Decentralized AI is the e/acc hope, and the posthuman social science of Robin Hanson argues that power is likely to always remain multipolar, but I doubt that’s how things work. It is unlikely that human intelligence represents a maximum, or that AI is going to remain at its current level indefinitely. Instead we will see AI that defeats human intelligence in all domains, as comprehensively as chess computers beat human champions.
And such an outcome is inherent to the pursuit of AI capabilities. There is no natural situation in which the power elites of the world heartily pursue AI, yet somehow hold back from the creation of superintelligence. Nor is it natural for multiple centers of power to advance towards superintelligence while retaining some parity of power. “Winner takes all” is the natural outcome, for the first to achieve superintelligence—except that, as Eliezer has explained, there is a great risk for the superintelligence pioneer that whatever purposes its human architects had, will be swallowed up by an emergent value system of the superintelligent AI itself.
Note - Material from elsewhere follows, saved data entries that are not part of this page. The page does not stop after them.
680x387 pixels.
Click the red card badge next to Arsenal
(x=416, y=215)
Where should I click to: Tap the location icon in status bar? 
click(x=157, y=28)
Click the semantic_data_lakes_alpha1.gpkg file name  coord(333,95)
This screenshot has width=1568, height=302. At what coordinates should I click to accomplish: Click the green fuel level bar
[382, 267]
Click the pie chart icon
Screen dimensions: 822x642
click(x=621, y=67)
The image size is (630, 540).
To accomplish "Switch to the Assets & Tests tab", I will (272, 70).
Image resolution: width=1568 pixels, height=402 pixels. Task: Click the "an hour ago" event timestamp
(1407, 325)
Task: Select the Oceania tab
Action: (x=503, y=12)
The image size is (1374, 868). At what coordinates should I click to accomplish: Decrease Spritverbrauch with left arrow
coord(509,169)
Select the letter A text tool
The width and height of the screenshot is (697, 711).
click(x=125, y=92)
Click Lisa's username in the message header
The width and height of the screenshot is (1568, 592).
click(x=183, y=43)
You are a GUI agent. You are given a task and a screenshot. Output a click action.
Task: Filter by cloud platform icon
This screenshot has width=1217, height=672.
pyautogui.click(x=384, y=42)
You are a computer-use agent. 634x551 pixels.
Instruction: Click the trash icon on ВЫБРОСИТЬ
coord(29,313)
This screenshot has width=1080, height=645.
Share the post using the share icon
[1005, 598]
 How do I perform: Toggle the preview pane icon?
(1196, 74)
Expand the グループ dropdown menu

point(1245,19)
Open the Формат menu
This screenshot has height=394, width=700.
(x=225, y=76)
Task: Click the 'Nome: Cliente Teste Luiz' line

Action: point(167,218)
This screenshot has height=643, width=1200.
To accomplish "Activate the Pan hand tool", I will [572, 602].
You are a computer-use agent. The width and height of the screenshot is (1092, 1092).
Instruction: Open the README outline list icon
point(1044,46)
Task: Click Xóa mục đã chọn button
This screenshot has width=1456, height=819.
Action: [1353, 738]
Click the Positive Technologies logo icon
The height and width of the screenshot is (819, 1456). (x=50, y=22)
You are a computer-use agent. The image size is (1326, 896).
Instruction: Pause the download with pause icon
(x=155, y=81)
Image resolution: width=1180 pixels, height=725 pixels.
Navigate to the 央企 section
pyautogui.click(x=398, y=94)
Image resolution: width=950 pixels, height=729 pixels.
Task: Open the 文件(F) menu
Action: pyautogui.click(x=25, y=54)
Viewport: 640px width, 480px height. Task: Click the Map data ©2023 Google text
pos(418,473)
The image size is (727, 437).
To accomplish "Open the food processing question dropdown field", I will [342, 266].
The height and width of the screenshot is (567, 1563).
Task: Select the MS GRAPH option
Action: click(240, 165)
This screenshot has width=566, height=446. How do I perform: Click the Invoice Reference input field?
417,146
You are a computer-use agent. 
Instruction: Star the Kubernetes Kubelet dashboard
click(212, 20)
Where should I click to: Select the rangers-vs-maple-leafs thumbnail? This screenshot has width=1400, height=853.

(I think one should still regard the NSA as the most likely winner of the superintelligence race, even though the American private sector is leading the way, since the NSA has access to everything those companies are doing, and has no intention of surrendering American primacy by allowing some other power to reach the summit first.)
For this reason, I think that our best chance at a future in which we end up with a desirable outcome, not by blind good luck, but because right choices were made before power decisively passed out of human hands, is the original MIRI research agenda of “CEV”, i.e. the design of an AI value system sufficient to act as the seed of an entire transhuman civilization, of a kind that humans would approve (if they had time enough to reflect). We should plan as if power is going to escape human control, and ask ourselves what kind of beings we would want to be running things in our place.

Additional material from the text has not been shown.